Driving on to her house, he tried to think what he could say that would help Miss Whitman through this dark time, with her grandfather facing murder charges and her own situation more than a little precarious.
But when he reached her door and knocked, he was no closer to an answer to that question.
As she opened the door narrowly, Rutledge could see for himself how stressful the past few days had been. There were circles under her eyes, and their color was less green now, more a dull brown. It wasn’t surprising that she hadn’t been sleeping well.
“Why have they done this to us?” she asked when she saw who was on her doorstep. “I have had enough of people coming to commiserate. Or so they tell me. Sometimes I think it’s more like gloating. Miss Townsend was one of the first, out of kindness. I felt so terrible for her. She was to marry Lewis. It must have been a shock to hear that my grandfather had killed him. She did say that she had come against her father’s wishes. He was upset, she told me, because he didn’t care to have his patients making comments to him about his daughter’s choice of husband.”
“He seems to be a rather hard man.”
“He’s a good doctor. That’s why people have tolerated his manners. Or lack of them.”
“Do you believe your grandfather murdered Lewis French?”
Her cheeks flushed. He couldn’t be sure it whether it was anger or something else.
“Do you wish to gloat too? I thought— You warned me.”

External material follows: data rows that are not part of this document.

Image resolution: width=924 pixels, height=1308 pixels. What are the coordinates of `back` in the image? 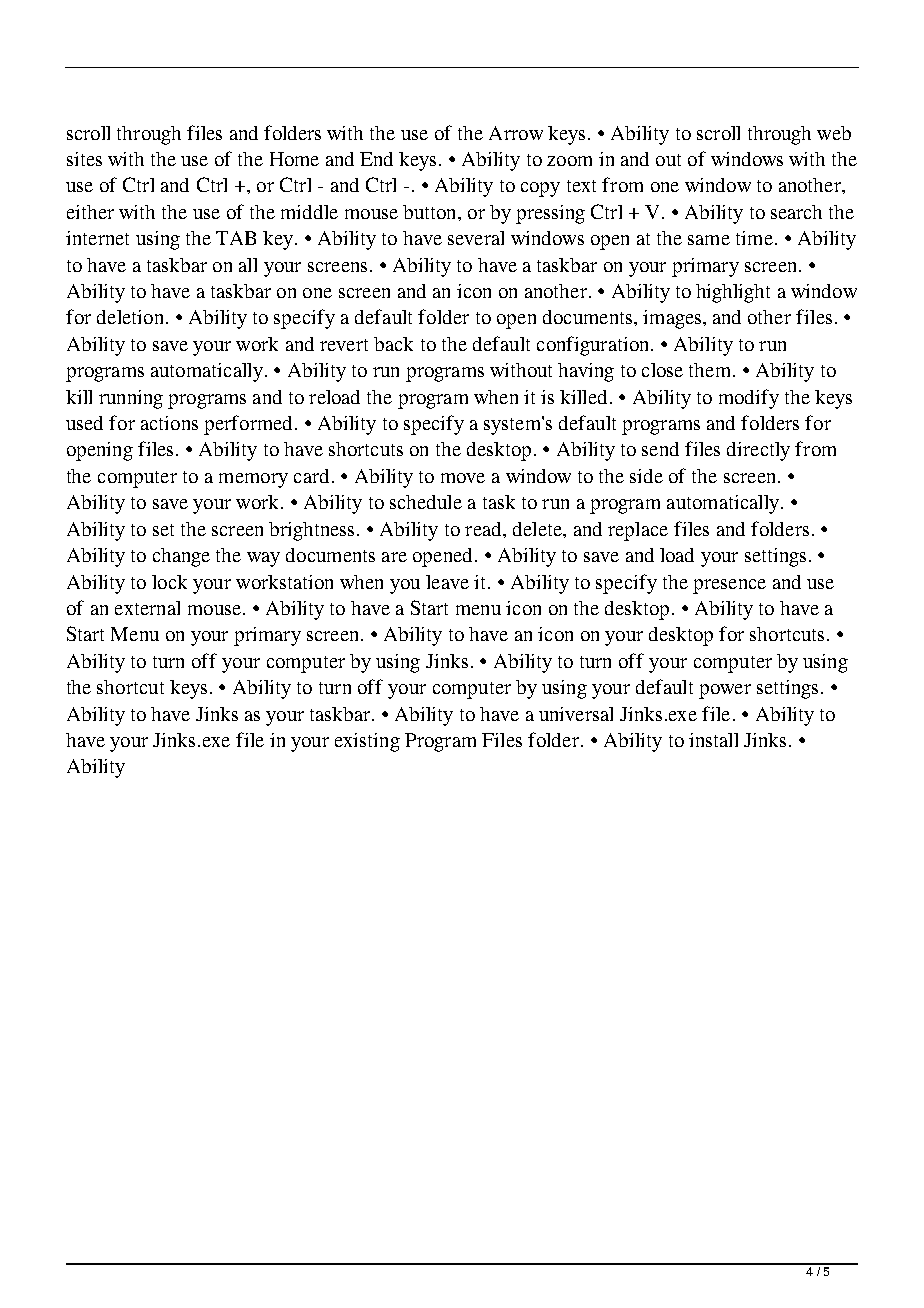 It's located at (393, 344).
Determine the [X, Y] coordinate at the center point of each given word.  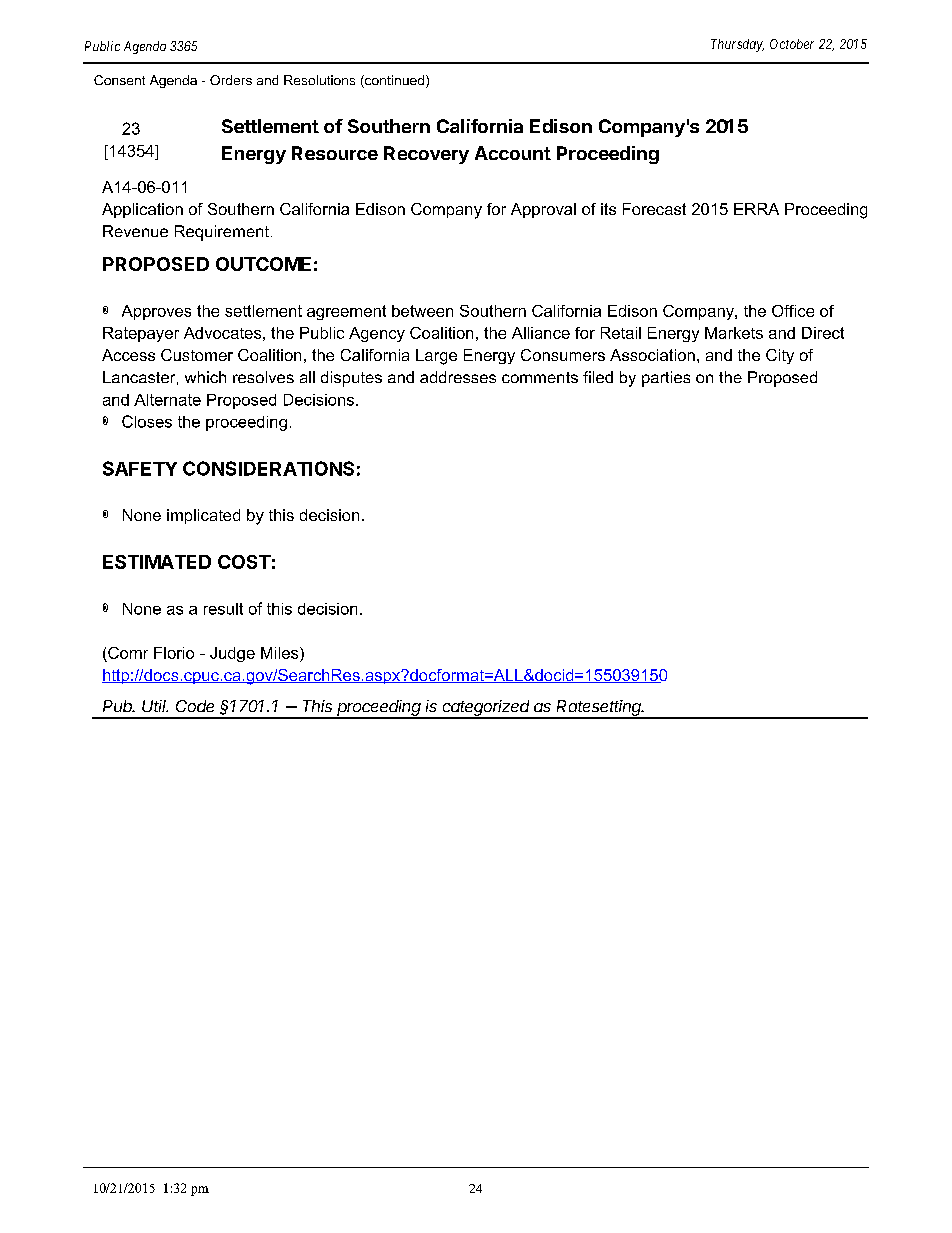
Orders [231, 80]
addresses [458, 377]
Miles [281, 653]
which [205, 377]
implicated [203, 516]
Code [195, 706]
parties [666, 379]
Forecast [654, 209]
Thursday [737, 45]
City [780, 356]
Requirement [223, 233]
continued [393, 81]
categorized [487, 709]
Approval [543, 210]
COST [244, 562]
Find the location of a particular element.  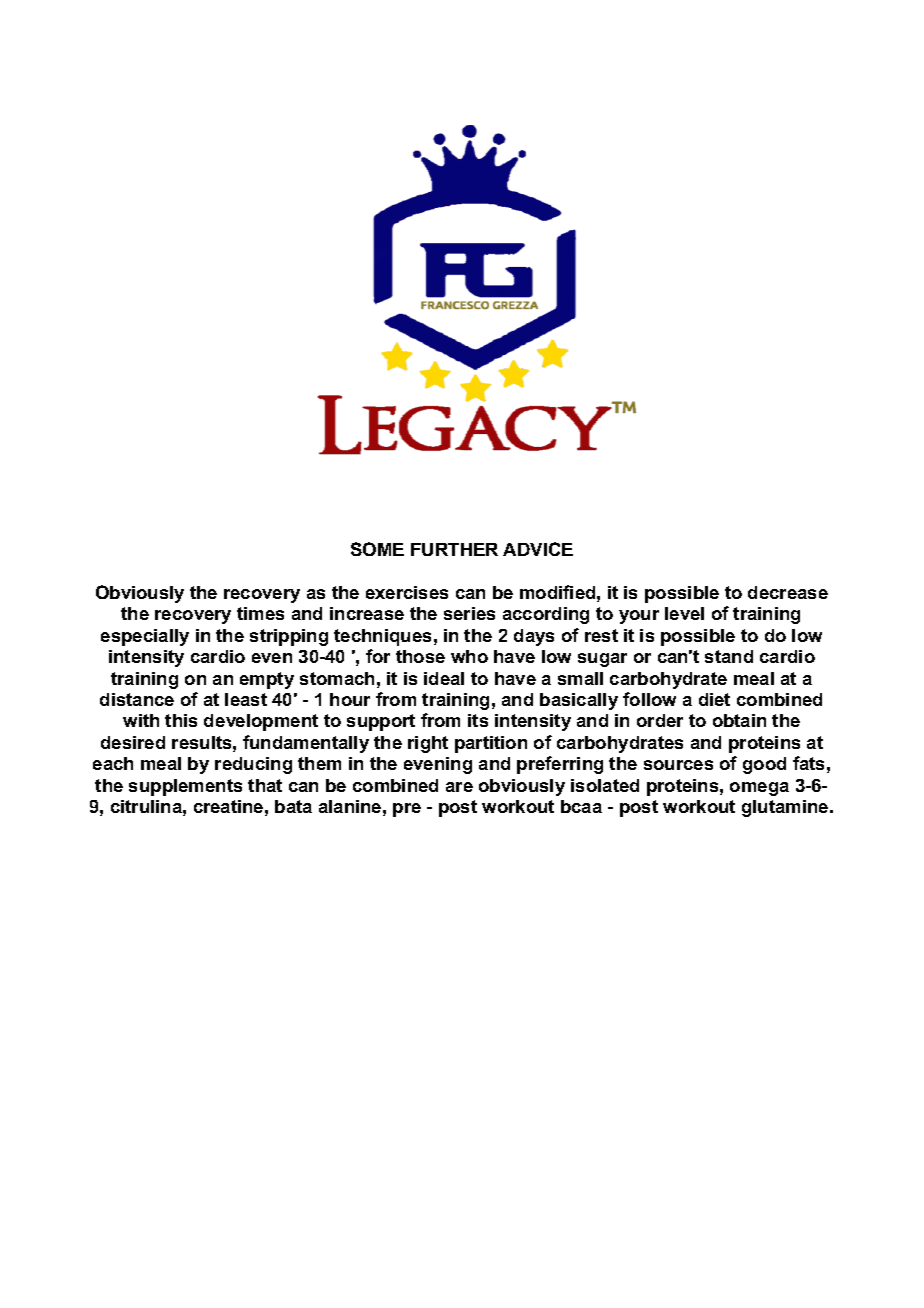

omega is located at coordinates (759, 789).
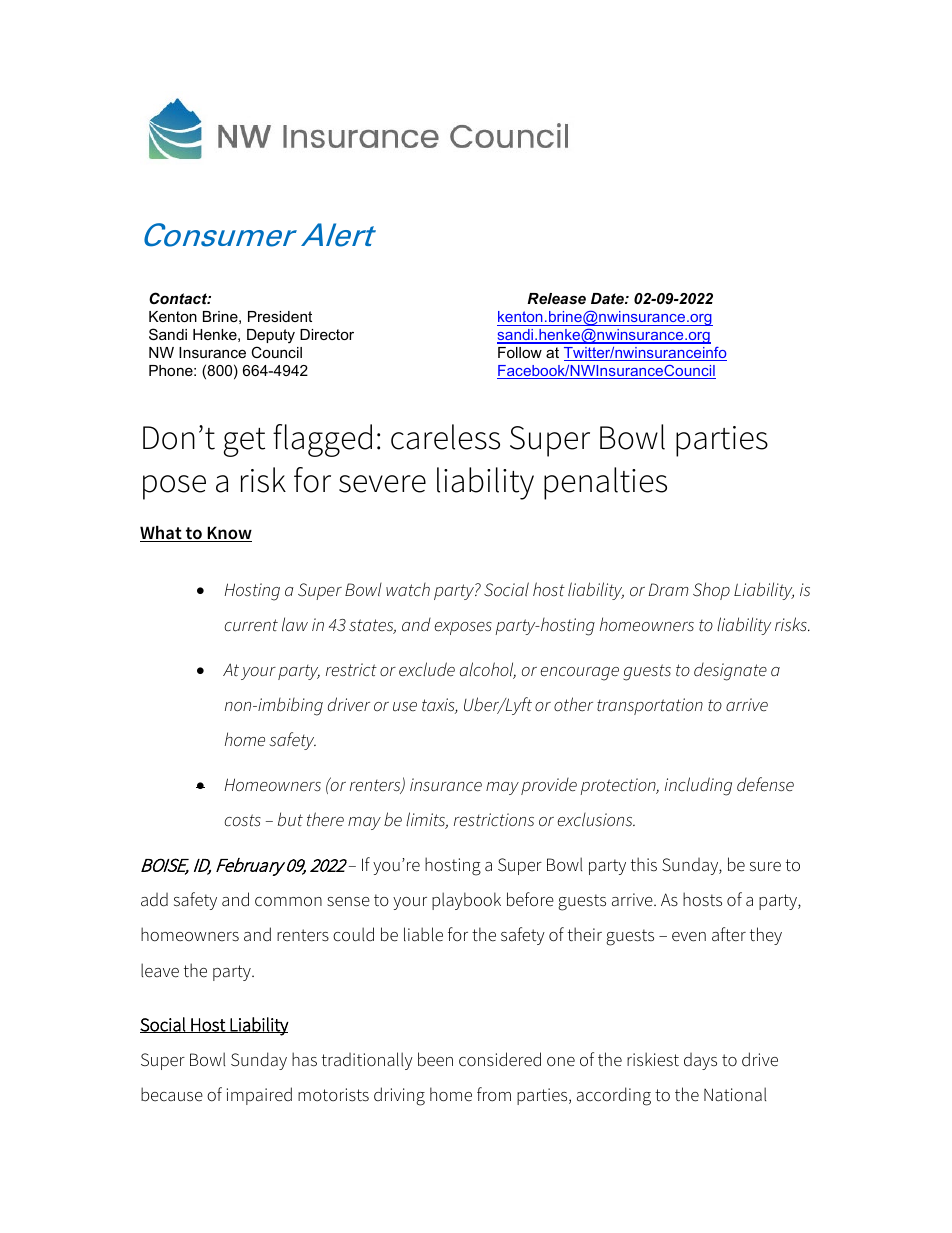 The height and width of the page is (1233, 952). I want to click on Shop, so click(711, 591).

“The warning still stands. It’s believed he must have had an accomplice.”
She made to close the door. “I don’t need to hear this sort of thing.”
“I’m trying to get to the truth,” he said in self-defense, but she shook her head.
“Or hoping that I’ll blurt out something that will help you prove he’s guilty.” She glanced up the street and saw a neighbor watching her. Angrily she said to Rutledge, “Did it ever occur to you that the real truth is that Lewis wanted the whole business, not just the London half? And that he tried to kill Matthew himself? Or have him killed? And the reason you can’t find Lewis’s body is that he’s in hiding somewhere until my grandfather is hanged?”
And then, apparently wishing that she could take back her own cruel words, she went inside, shutting the door with a firmness that was little short of a slam.
As a defense for her grandfather, her argument was sound enough. It would explain both Traynor’s death and French’s disappearance.
And if that was true, it would mean that the body in Dungeness was Traynor’s. But what had she said? Or have him killed . . . It would be more consistent with the man French was to hire someone to see that Traynor never landed in England.
Rutledge nodded to the neighbor who had been watching the exchange with Valerie Whitman and drove back to Dedham. This time he found Miss Townsend alone in her father’s house.
“My father’s at a lying-in,” she said, clearly hesitant about inviting him in. And remembering how her father had behaved when he had called the first time, Rutledge could understand her concern as she added, “And my mother is calling on a friend.”
“Would you prefer to walk with me? This is police business, Miss Townsend. Your father can have no objection to your helping us in our inquiries.”